6
Like subtrair
two fields TIMESTAMP
and receive the value in minutos
in the oracle?
DATAFIM - DATAINICIO = 2880 minutos (ou dois dias)
6
Like subtrair
two fields TIMESTAMP
and receive the value in minutos
in the oracle?
DATAFIM - DATAINICIO = 2880 minutos (ou dois dias)
6
Given a table T
with two fields of the type TIMESTAMP
, t1
and t2
:
create table T (t1 timestamp, t2 timestamp);
We can calculate the difference in minutes by extracting and summing the different components of the interval resulting from subtraction t2 - t1
:
select
extract(day from intervalo) * 60 * 24 + --minutos dos dias do intervalo
extract(hour from intervalo) * 60 + --minutos das horas do intervalo
extract(minute from intervalo) --minutos do intervalo
from (select t2 - t1 intervalo from T);
Like the subtraction of two fields DATE
or TIMESTAMP
results in a INTERVAL
, we can then extract and sum the relevant components of this interval (days, hours, minutes), ignoring the irrelethal (seconds and milliseconds).
2
The answer to that question I take of this post of Soen
If you multiply the interval by 24 and by 60, you get the number of minutes by extracting the number of days.

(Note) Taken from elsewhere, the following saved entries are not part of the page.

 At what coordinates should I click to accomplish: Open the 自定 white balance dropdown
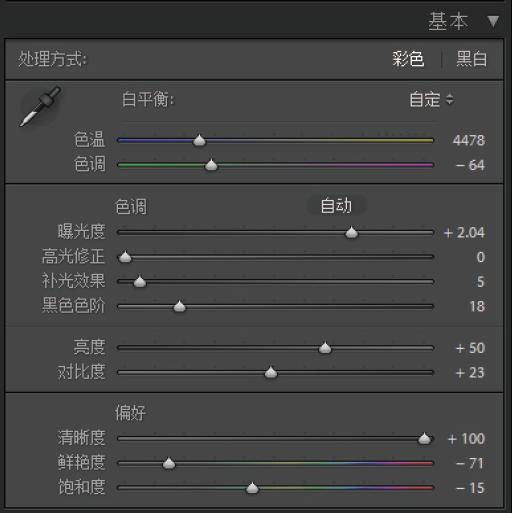coord(431,99)
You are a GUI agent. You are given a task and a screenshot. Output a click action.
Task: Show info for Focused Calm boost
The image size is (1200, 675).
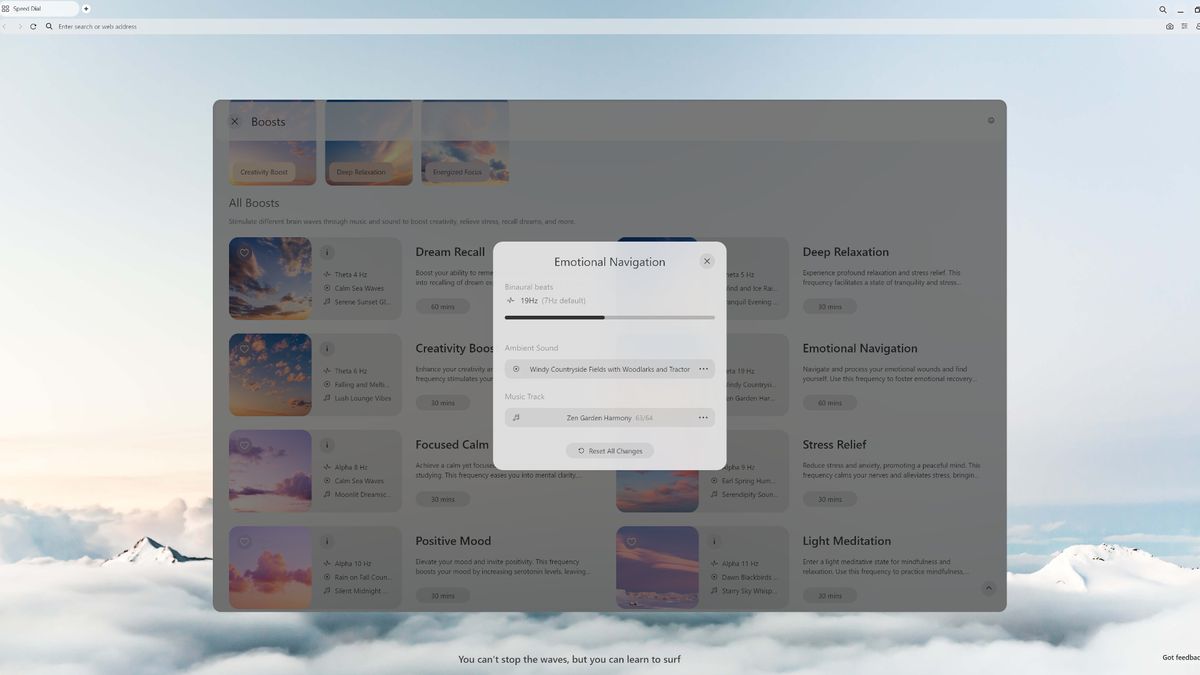pos(327,445)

It’s more compact, but I’m not sure if it would be more elegant from your point of view.
SQL> create table t (meu_intervalo interval day to second)
2 /
Table created.
SQL> insert into t
2 select numtodsinterval(30,'minute') from dual union all
3 select numtodsinterval(4,'hour') from dual
4 /
2 rows created.
SQL> select meu_intervalo
2 , 60 * extract(hour from meu_intervalo )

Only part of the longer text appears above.